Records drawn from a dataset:
☆ ☆ ☆

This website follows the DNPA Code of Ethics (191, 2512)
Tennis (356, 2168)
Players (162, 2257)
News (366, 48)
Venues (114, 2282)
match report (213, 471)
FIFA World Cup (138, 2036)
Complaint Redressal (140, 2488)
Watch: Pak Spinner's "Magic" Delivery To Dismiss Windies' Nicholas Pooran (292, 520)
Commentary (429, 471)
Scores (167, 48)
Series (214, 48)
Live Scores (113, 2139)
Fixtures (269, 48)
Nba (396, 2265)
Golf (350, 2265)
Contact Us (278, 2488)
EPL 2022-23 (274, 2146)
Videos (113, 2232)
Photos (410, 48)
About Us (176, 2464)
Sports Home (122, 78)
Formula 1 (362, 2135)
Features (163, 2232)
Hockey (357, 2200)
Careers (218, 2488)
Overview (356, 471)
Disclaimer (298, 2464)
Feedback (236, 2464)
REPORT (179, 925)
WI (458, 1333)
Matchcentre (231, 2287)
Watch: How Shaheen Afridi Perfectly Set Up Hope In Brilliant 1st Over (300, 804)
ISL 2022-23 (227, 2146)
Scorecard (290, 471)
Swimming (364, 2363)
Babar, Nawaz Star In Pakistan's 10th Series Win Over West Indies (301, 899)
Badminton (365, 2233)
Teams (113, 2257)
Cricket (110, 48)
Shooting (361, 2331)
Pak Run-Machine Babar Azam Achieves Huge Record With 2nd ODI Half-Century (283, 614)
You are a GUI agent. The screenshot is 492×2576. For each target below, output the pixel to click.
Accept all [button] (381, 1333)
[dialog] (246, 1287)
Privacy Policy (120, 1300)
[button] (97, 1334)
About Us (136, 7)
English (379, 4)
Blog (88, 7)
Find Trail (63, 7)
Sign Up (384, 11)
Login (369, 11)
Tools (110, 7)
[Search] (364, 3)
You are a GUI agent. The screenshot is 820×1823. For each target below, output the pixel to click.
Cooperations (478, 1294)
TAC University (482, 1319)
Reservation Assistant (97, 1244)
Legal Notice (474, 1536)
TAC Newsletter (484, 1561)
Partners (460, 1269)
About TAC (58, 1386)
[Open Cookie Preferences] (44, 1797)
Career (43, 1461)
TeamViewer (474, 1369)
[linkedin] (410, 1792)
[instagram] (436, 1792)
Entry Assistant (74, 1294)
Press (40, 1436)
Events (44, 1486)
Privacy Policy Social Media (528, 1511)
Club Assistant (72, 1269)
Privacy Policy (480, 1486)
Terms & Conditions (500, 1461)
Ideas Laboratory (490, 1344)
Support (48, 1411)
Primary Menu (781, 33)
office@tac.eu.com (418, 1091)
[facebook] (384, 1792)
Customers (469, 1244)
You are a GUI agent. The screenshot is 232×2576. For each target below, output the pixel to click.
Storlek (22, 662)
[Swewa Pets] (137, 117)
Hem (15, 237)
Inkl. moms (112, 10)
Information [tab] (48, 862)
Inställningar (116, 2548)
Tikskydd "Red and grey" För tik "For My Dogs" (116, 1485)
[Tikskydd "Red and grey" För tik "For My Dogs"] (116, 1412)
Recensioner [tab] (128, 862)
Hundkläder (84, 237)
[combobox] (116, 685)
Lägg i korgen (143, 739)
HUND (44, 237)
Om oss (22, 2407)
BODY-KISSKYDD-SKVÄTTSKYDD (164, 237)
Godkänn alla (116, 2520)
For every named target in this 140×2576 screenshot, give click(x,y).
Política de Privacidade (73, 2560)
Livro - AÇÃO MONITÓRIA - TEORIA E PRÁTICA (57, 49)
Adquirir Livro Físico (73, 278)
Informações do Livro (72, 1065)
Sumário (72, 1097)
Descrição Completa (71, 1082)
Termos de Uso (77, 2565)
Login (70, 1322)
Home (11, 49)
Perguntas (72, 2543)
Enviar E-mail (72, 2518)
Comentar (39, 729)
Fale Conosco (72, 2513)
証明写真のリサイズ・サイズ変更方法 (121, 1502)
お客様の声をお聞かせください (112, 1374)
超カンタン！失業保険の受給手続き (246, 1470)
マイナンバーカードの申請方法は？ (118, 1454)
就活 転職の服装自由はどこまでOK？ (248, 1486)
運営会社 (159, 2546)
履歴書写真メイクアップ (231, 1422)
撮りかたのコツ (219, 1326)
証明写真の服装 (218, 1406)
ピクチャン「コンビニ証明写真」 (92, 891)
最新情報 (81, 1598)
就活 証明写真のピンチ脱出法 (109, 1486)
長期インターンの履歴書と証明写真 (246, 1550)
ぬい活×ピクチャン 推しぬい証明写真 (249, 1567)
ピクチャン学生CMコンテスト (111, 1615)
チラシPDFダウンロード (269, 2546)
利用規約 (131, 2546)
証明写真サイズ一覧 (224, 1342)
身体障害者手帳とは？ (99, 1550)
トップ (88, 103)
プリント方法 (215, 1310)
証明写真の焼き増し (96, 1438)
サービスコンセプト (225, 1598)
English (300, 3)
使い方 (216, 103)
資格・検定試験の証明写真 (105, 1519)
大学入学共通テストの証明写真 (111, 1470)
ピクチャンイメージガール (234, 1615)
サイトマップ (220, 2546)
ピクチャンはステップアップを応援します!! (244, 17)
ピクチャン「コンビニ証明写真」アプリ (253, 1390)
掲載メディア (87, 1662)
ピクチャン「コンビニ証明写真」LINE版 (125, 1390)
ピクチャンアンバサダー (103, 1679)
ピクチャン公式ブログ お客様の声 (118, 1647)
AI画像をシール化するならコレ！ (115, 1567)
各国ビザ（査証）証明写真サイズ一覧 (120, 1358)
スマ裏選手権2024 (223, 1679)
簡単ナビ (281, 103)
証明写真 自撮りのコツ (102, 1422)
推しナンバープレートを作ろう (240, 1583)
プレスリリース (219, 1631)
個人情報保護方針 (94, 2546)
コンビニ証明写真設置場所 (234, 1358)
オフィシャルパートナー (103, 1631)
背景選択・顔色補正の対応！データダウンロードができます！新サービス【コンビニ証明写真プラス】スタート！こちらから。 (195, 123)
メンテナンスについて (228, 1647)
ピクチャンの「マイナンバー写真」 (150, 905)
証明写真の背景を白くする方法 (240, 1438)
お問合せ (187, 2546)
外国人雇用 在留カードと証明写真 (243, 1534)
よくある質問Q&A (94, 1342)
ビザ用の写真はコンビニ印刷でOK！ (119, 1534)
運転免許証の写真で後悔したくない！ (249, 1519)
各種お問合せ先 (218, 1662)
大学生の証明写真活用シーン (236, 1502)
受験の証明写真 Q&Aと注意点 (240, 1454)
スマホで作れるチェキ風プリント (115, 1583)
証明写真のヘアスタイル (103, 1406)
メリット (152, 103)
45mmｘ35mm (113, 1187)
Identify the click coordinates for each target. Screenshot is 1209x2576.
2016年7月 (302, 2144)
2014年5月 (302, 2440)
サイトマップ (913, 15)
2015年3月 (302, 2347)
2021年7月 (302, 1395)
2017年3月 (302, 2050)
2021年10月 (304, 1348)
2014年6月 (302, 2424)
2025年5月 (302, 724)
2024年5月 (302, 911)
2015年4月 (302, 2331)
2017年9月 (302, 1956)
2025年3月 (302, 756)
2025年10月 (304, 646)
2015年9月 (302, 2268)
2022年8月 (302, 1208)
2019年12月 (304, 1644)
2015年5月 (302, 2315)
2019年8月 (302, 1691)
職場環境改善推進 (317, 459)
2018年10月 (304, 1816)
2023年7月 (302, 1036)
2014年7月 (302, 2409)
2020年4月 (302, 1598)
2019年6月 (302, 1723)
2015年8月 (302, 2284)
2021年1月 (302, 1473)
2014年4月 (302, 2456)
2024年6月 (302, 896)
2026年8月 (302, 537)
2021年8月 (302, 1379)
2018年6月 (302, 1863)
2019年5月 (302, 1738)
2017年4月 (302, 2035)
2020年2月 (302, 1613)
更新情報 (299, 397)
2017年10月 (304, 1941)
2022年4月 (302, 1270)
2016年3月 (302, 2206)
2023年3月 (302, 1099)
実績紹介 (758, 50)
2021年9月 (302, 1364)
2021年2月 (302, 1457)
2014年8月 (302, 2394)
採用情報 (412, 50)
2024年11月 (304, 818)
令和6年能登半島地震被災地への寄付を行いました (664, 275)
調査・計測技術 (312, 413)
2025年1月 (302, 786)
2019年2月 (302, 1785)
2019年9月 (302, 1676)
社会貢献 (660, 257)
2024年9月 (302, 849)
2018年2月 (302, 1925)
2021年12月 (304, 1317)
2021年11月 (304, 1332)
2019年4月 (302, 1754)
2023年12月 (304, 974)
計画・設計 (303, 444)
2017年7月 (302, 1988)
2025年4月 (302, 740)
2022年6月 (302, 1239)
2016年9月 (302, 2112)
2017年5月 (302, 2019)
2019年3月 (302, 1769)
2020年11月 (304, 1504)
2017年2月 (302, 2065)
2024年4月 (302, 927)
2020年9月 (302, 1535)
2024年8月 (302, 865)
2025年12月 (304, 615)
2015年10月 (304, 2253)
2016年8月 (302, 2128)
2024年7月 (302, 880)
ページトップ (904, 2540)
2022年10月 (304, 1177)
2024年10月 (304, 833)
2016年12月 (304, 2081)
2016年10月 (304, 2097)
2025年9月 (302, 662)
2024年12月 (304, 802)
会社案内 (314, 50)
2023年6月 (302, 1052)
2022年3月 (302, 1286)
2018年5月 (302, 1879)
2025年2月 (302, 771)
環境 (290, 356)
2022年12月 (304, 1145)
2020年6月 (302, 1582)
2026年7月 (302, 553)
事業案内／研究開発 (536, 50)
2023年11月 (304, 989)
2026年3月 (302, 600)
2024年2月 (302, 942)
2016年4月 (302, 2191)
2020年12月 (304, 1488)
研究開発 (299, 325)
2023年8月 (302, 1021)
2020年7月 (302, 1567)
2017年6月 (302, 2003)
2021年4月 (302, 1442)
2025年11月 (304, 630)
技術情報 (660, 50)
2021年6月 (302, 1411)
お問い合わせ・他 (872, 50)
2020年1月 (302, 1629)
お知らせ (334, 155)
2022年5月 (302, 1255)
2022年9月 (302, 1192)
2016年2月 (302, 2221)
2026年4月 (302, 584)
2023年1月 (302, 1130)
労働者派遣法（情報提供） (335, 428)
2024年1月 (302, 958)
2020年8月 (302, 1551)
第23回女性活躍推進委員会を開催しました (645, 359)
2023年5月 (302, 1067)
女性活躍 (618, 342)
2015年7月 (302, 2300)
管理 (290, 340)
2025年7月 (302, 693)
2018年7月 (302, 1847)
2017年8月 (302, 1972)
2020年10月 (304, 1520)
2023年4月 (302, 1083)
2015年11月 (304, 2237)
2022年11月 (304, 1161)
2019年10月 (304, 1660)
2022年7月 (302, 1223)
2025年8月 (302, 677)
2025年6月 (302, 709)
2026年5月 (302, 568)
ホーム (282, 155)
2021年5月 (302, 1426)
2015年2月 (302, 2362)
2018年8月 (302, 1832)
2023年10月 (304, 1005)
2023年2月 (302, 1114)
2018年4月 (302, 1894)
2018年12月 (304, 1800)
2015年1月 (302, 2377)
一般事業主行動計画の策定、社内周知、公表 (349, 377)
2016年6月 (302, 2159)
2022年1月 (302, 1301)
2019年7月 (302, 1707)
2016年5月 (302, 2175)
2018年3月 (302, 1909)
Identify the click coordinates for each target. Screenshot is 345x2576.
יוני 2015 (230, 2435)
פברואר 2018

☆ ☆ ☆

Try it: Return only the number of lines in the records above that include the string "coordinates".

Solution to the exercise: 2